USA Today reports that while campaigning in Iowa on Tuesday President Obama announced that the government will purchase “…up to $100 million of pork, $50 million of chicken, and $10 million of both lamb and catfish products for federal food nutrition assistance programs, including food banks.”
This is a relatively normal occurrence; the USDA has for some time bought these commodities to supply numerous federal assistance programs. The highlight of this purchase could simply be a political strategy for Obama to ‘buy’ votes from the farmers/ranchers affected by the drought and the recipients of the assistance programs. However, given the price and amount of meat that the government is purchasing it is becoming clear that the manipulation of the market is the overall goal.
The price of these commodities is going down due to ranchers putting more products on the market in order to defray increasing feeding costs. If these products went to the market then consumers would pay the lower prices. To keep the price of the commodities elevated, the government is depleting the supply of the product and paying a higher price (closer to the cost before the drought occurred). This will cause the price of the commodities to remain static or rise due to the decreased supply. This is a clear attempt to artificially inflate the market.
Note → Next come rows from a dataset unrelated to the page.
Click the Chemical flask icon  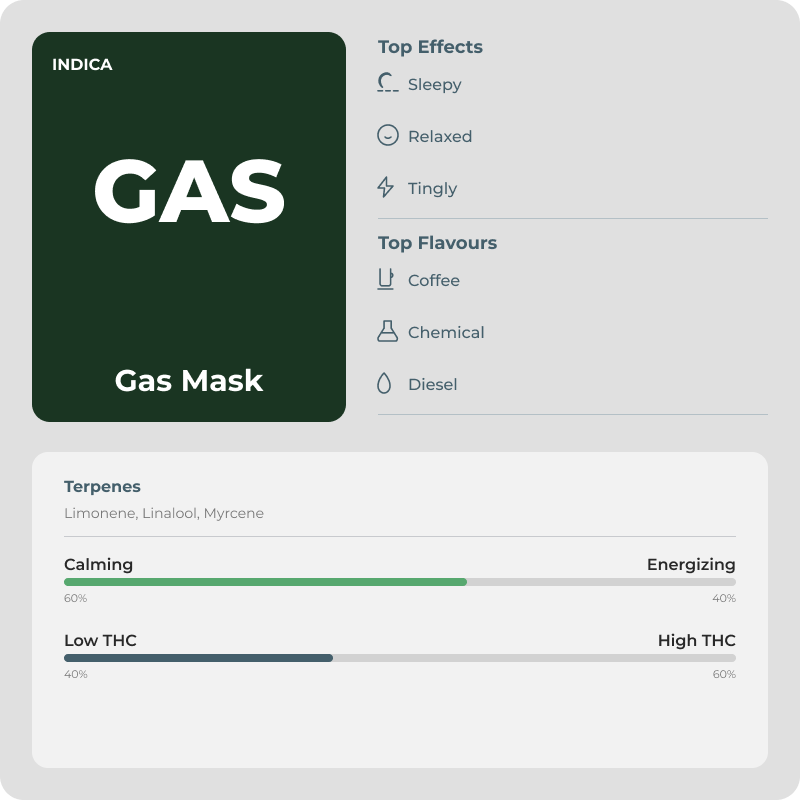(x=387, y=331)
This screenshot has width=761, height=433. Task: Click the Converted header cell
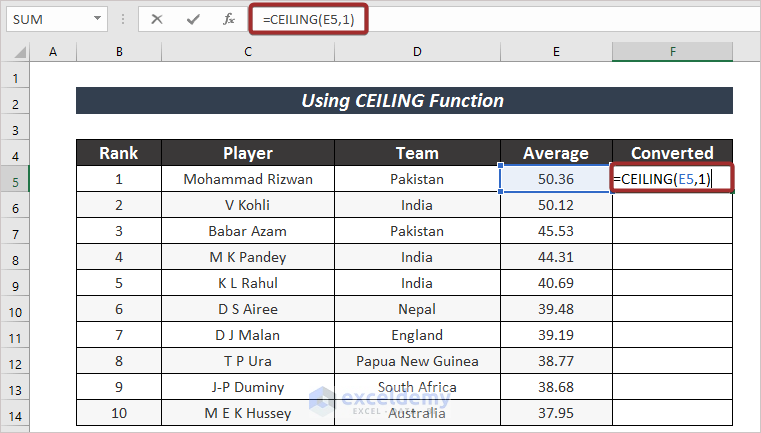point(673,153)
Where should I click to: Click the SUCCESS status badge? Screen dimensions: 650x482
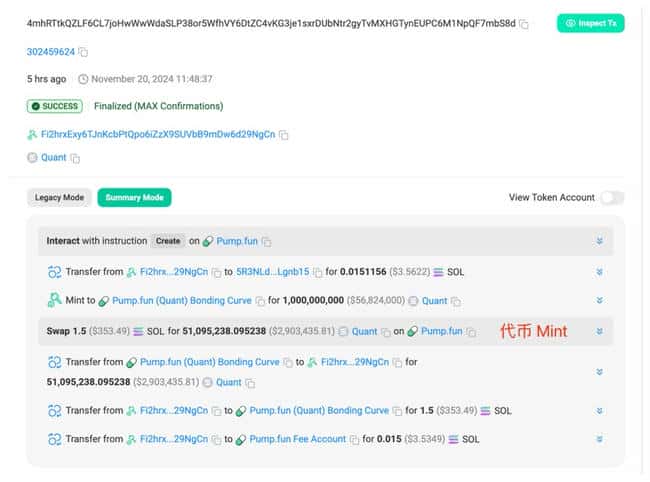coord(55,106)
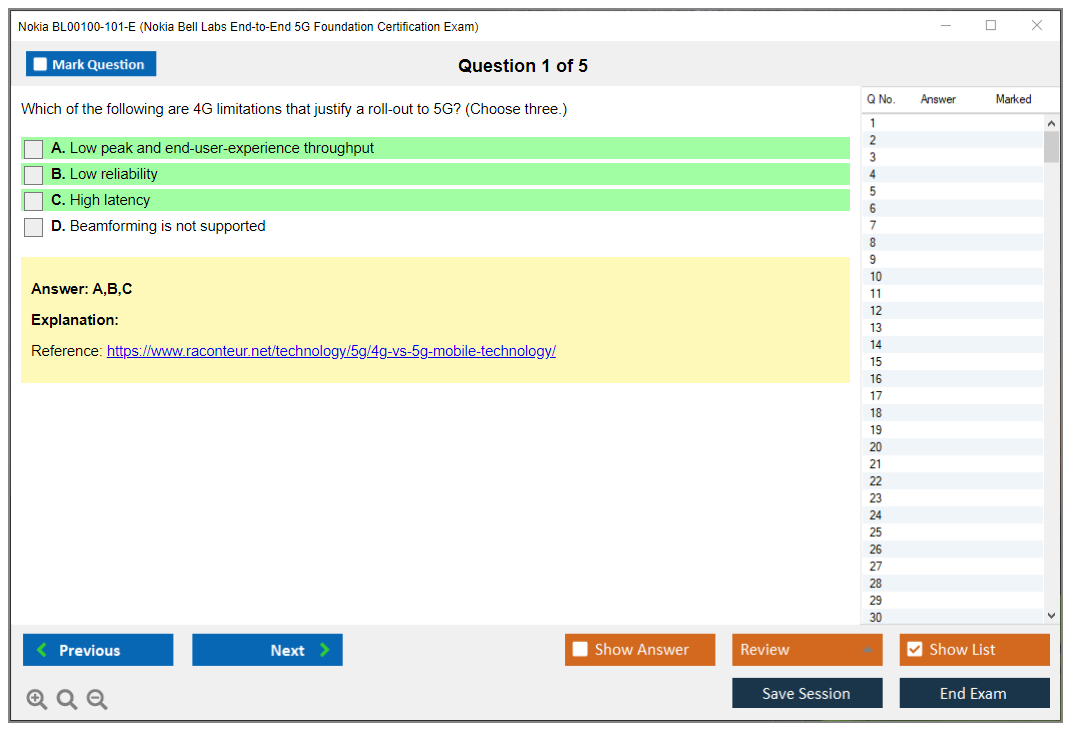Go to the Previous question

tap(98, 650)
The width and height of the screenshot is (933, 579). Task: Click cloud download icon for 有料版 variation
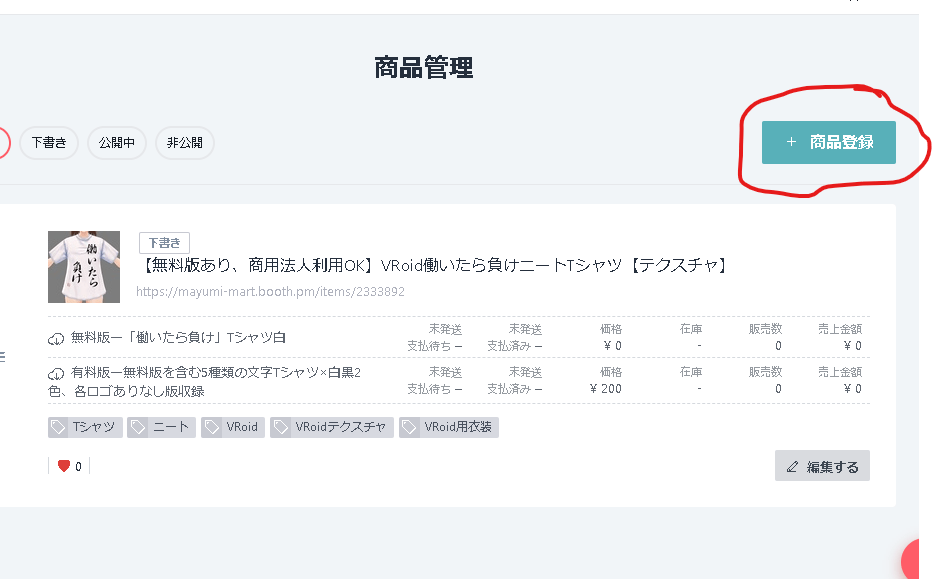(x=57, y=374)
This may benefit farmers and ranchers today but the long-term impact will be negative. As Chris Edwards describes: “the extensive federal welfare system for farm businesses is costly to taxpayers and it creates distortions in the economy. Subsidies induce farmers to overproduce, which pushes down prices and creates political demands for further subsidies. Subsidies inflate land prices in rural America. And the flow of subsidies from Washington hinders farmers from innovating, cutting costs, diversifying their land use, and taking the actions needed to prosper in a competitive global economy.” Government should not ‘bail out’ every industry that falls on hard times, forcing their dependence on subsidies to survive. Farmers and ranchers like all business should face the exigencies of the market.